25.07.2018, 10:19
Talin erntete auf ihre Frage, deren besorgter Unterton ihm nicht entging, nur einen entnervten Blick. Ihre Fürsorge in allen Ehren, doch der 21-Jährige hatte ganz sicher nicht das Bedürfnis, sich bemuttern zu lassen. Dafür müsste sie ihren Bruder eigentlich besser kennen. Er aß gut und reichlich, immer dann, wenn er Hunger hatte, und das machte sich inzwischen auch an seiner Statur bemerkbar. Seine Knochen zeichneten sich nicht mehr so deutlich unter der Haut ab und mit jeder Arbeit, bei der er auf der Sphinx wie selbstverständlich wieder anpackte, kehrte langsam aber stetig auch die alte Kraft in seine Muskeln zurück. Nicht mehr lange und Lucien sah wieder aus wie ein Mensch. Alles darüber hinaus kam ihm schon reichlich übertrieben vor – vor allem, da er selbst vorhin schon etwas zu Essen in die Hand gedrückt bekommen hatte.

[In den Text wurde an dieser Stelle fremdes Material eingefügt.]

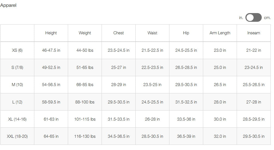Select the XXL (18-20) size row label

(17, 136)
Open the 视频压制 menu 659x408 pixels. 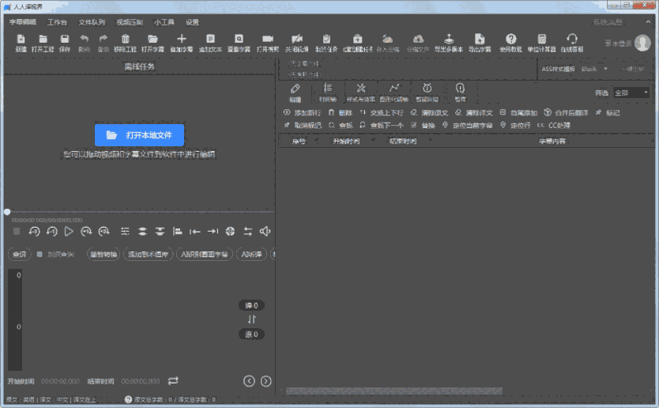129,22
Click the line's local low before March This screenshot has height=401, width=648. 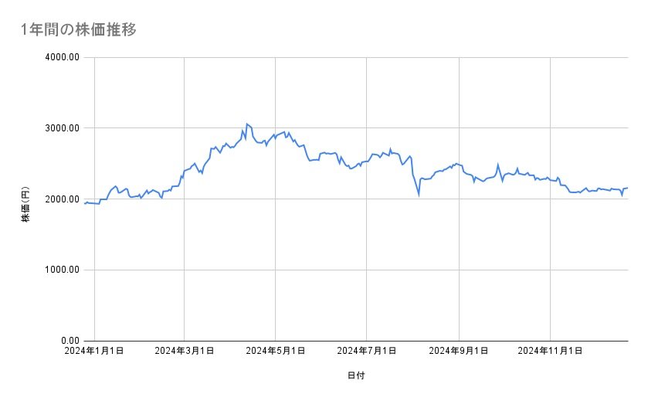point(161,198)
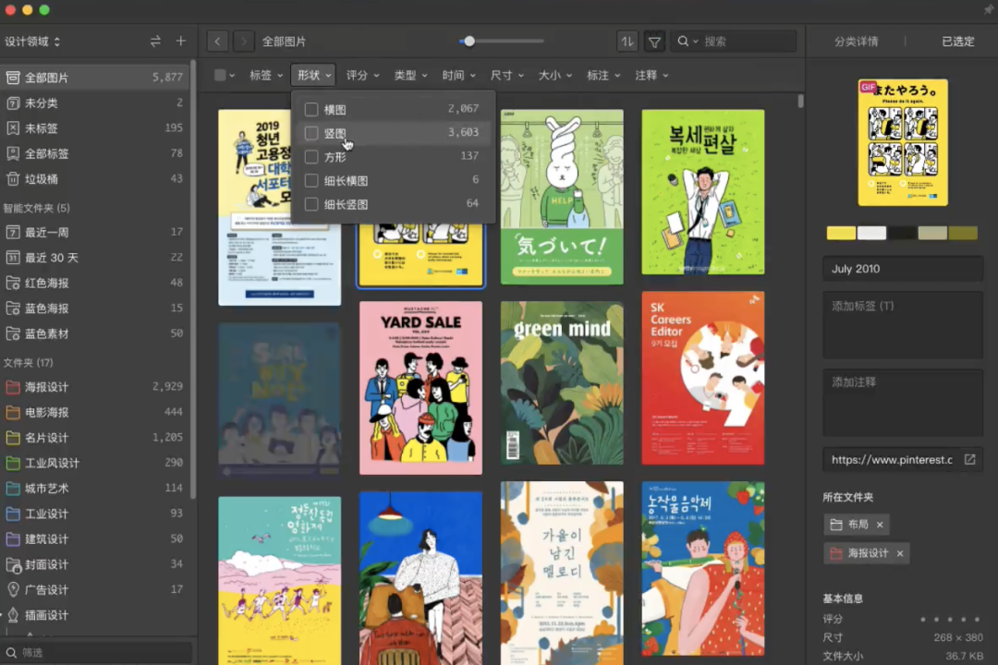Check the 横图 shape filter checkbox
998x665 pixels.
click(311, 109)
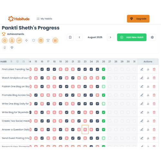Uncheck day 16 for Find Latest Trending Tech
This screenshot has height=161, width=161.
[42, 69]
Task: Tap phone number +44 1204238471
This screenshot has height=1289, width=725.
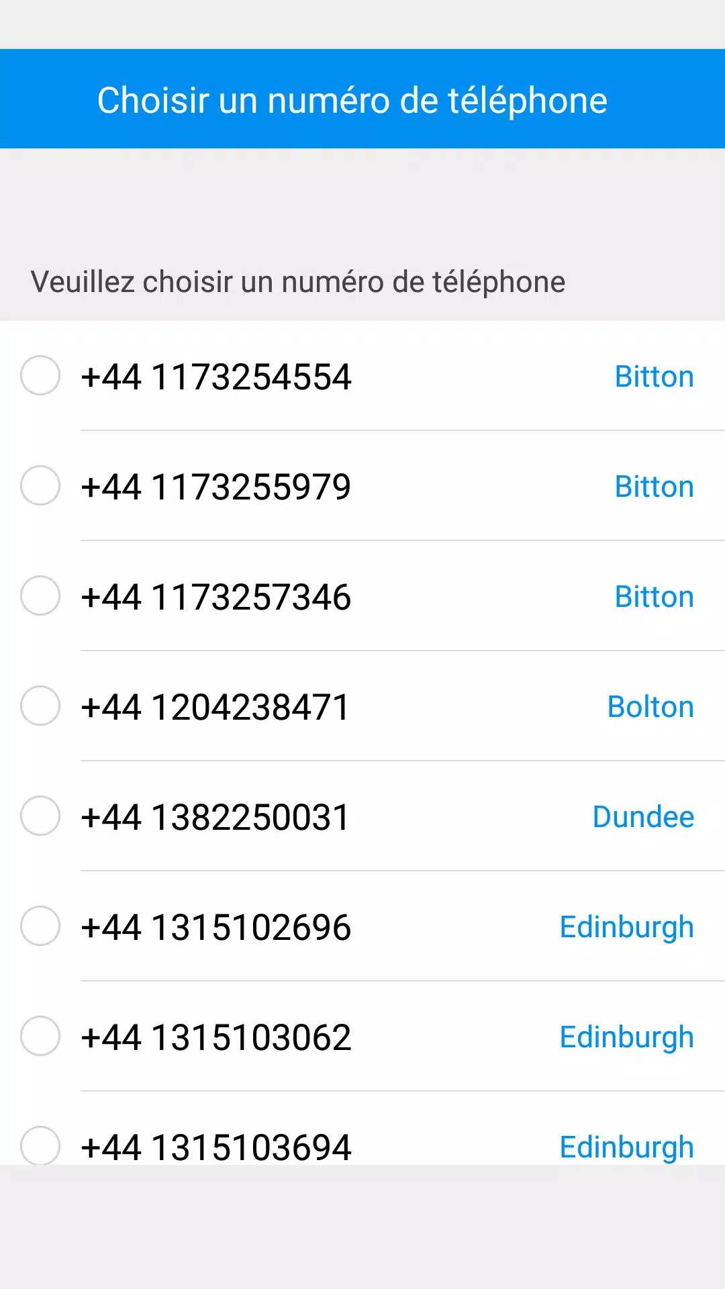Action: [x=215, y=707]
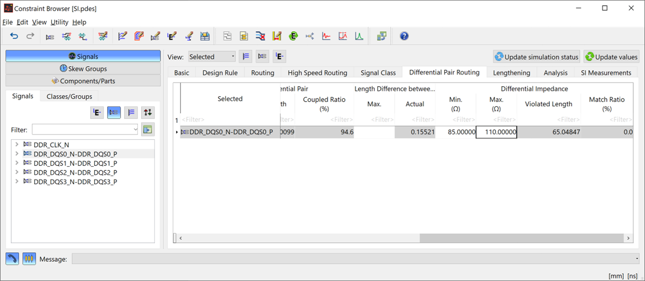Image resolution: width=645 pixels, height=281 pixels.
Task: Click the Max. impedance cell showing 110.00000
Action: click(496, 132)
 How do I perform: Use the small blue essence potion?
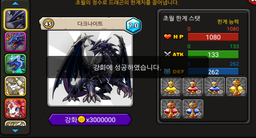coord(215,87)
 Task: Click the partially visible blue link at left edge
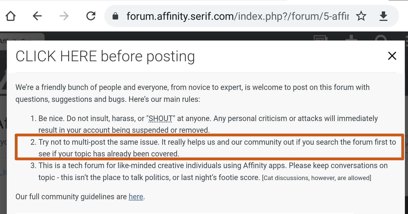coord(3,173)
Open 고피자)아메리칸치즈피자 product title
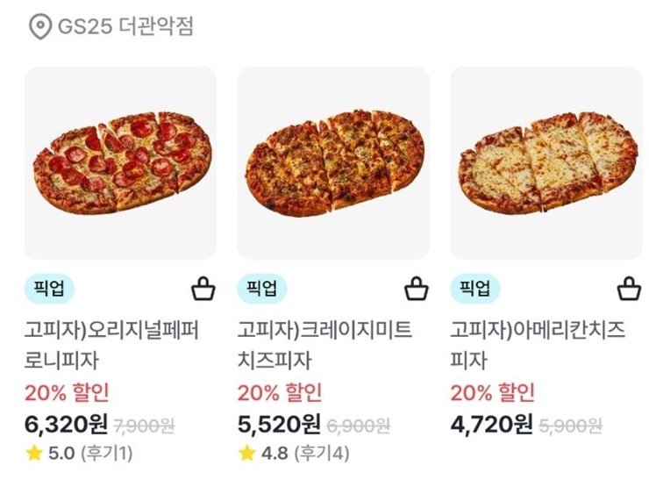Viewport: 649px width, 487px height. (538, 345)
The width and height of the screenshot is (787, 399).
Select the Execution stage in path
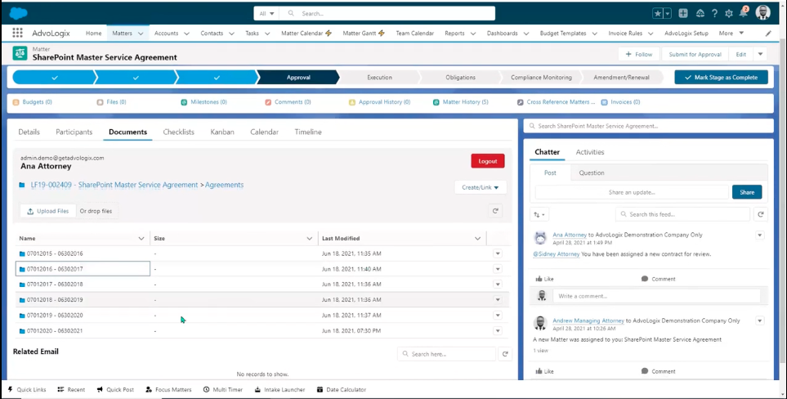click(379, 77)

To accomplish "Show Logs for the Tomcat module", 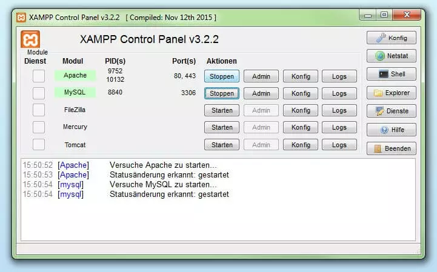I will pos(339,145).
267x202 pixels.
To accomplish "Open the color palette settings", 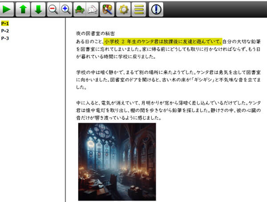I will 107,9.
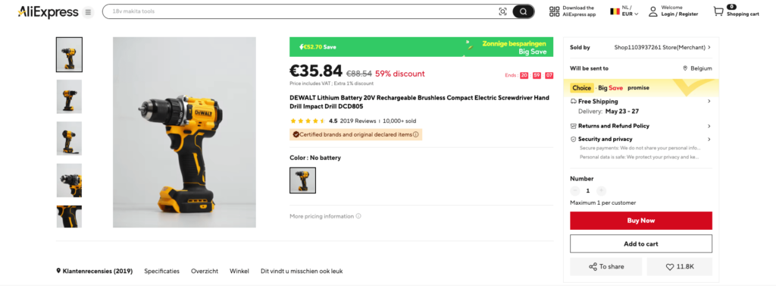Image resolution: width=776 pixels, height=286 pixels.
Task: Expand Security and privacy section
Action: click(x=641, y=140)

Wortlos wandte der Dunkelhaarige den Blick ab, richtete ihn statt dessen auf die bunten Auslagen der Buden, an denen sie vorbei kamen. Was genau dort lag, interessierte ihn allerdings auch nicht. Mit mehr als gemischten Gefühlen hatte er sich bereit erklärt, seine Schwester zu begleiten und seine Laune hatte sich, als sie die Stadt erreichten, auch nicht wirklich gebessert. Genau wie Talin verband er fast nur schöne Erinnerungen mit dem alljährlichen Frühlingsfest und doch stieß es ihm nun übel auf. Vielleicht empfand er Mîlui als zu groß – immerhin kam er von der kleinsten noch auf den Karten der Ersten Welt verzeichneten Insel. Auf Kelekuna war alles kleiner, bescheidener, intimer gewesen. Und schöner. Er war eben Dorfkind durch und durch.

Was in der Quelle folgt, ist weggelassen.